今後も、新たなAIエージェントの開発を通じて、建設業界における業務効率化と生産性向上を気にかけ、さまざまな産業へAIの実装を進めていく意向を示しています。
4. CONOCの役割
CONOCは、建設業界に特化したクラウドサービスを提供しており、その専門性を生かしてAIエージェントの設計を行っています。代表取締役の山口一氏は、現場では写真整理や記録の作成が重要ながらも地味な業務であるため、それをAIによって軽減できることを期待しているとのことです。
5. 提供概要
- - 提供開始日: 2026年9月1日
- - 提供主体: 株式会社CONOC
- - 対象: CONOC建設業クラウドを利用する企業に限定し、段階的に提供を拡大していく方針です。
- - 稼働環境: JAPAN AI STUDIO上での稼働が予定されており、利用にはアカウント発行が必要です。
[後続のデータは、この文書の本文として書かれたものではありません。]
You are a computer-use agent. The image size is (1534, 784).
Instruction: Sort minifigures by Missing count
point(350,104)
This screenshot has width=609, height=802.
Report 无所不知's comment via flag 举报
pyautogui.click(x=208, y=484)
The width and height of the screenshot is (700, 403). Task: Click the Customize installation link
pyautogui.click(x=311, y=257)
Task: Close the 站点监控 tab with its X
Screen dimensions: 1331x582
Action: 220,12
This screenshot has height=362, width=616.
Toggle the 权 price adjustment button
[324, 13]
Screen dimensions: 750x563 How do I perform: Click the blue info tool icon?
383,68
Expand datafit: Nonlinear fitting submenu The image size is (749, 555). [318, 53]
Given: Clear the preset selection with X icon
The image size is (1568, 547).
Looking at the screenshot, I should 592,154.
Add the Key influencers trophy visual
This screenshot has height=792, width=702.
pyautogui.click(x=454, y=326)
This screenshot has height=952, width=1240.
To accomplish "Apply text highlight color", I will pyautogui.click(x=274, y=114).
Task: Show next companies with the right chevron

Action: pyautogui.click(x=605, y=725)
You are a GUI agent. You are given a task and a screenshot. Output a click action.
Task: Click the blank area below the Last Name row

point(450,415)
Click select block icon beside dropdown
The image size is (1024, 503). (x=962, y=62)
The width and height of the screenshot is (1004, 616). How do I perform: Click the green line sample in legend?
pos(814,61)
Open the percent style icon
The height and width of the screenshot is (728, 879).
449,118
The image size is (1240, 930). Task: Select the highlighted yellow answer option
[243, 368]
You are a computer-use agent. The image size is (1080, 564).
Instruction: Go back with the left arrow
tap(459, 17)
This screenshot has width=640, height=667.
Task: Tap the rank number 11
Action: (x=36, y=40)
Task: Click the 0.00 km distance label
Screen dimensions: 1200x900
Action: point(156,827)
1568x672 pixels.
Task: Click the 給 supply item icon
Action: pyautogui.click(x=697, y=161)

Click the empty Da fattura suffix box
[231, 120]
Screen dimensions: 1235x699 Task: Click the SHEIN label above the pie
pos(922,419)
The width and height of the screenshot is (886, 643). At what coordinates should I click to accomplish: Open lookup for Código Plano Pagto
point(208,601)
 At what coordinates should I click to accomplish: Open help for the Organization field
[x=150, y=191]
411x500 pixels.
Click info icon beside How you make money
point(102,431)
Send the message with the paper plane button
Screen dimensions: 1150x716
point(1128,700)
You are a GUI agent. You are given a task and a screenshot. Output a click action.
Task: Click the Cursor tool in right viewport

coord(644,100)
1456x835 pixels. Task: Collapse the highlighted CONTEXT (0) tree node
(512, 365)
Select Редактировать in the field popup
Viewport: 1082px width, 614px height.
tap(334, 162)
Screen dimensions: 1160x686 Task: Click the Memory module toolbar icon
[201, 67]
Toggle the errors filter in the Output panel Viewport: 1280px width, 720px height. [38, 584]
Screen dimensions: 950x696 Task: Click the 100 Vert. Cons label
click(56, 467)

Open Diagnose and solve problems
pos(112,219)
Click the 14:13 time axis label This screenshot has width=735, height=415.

これにより、業務プロセスを大きく変革する可能性を秘めています。今後の動向に期待が寄せられます。
6. まとめ
JAPAN AIとCONOCの協力によって開発されたAIエージェントは、建設業界の業務を効率化し、現場での負担を軽減することを目指しています。業務効率化が急務となっている中、こうした新たなテクノロジーがどのように生かされるのか、今後の業界の動向に注視していく必要があります。